This project was part of the MSc Data Science course at City Of London University
- data: The dataset in its original form and the processed dataset
- eda: Images from the analysis
- models: .pkl Files of the trained models and .csv output of test results
- Report.md: Full written report
- EDA.ipynb & TRAIN.ipynb: Jupyter Notebook outputs of the python files
- eda.py & train.py: Python code for analysis and ml
Through data exploration and machine learning this project seeks answers to the following questions:
- How strongly correlated are variables in the dataset?
- Are there any features which are not directly correlated to quality but affect it?
- Does extracting feature importance from ML models help validate which variables seem to affect quality, as found in the data exploration?
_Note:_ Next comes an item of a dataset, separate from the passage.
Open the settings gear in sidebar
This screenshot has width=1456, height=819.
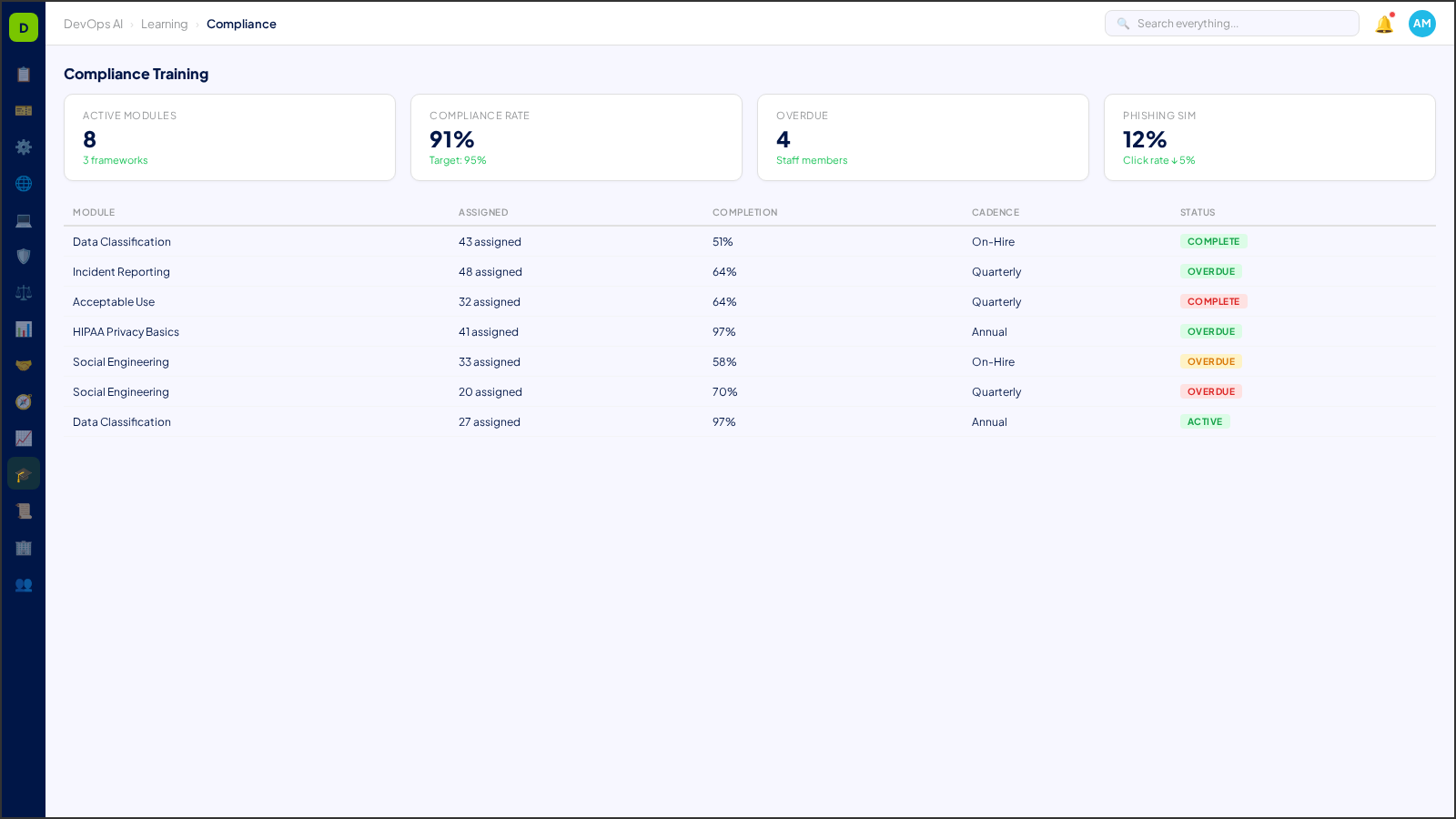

The study was successful in determining which features most affect the quality of wine. However, when comparing the visual analysis to the machine learning results, they only had 3 features in common. For example, citric acid had a correlation of 0.17, albeit a low positive score, and was ranked in feature importance, by the various models, near the bottom of their tables as one of the least important features. This inconsistency could be down to the performance of the models, as it becomes more difficult to rank less important features accurately.
Approaching the dataset from different points of analysis helped create a well rounded argument in deciding which of the variables were most important. However, a more data-centric approach could have helped strengthen the conclusions further.
The findings from this study will allow consumers of wine to pick better quality wine, producers of wine create better tasting wines and help sellers more accurately target wine buyers with the knowledge of a wine’s physicochemicals.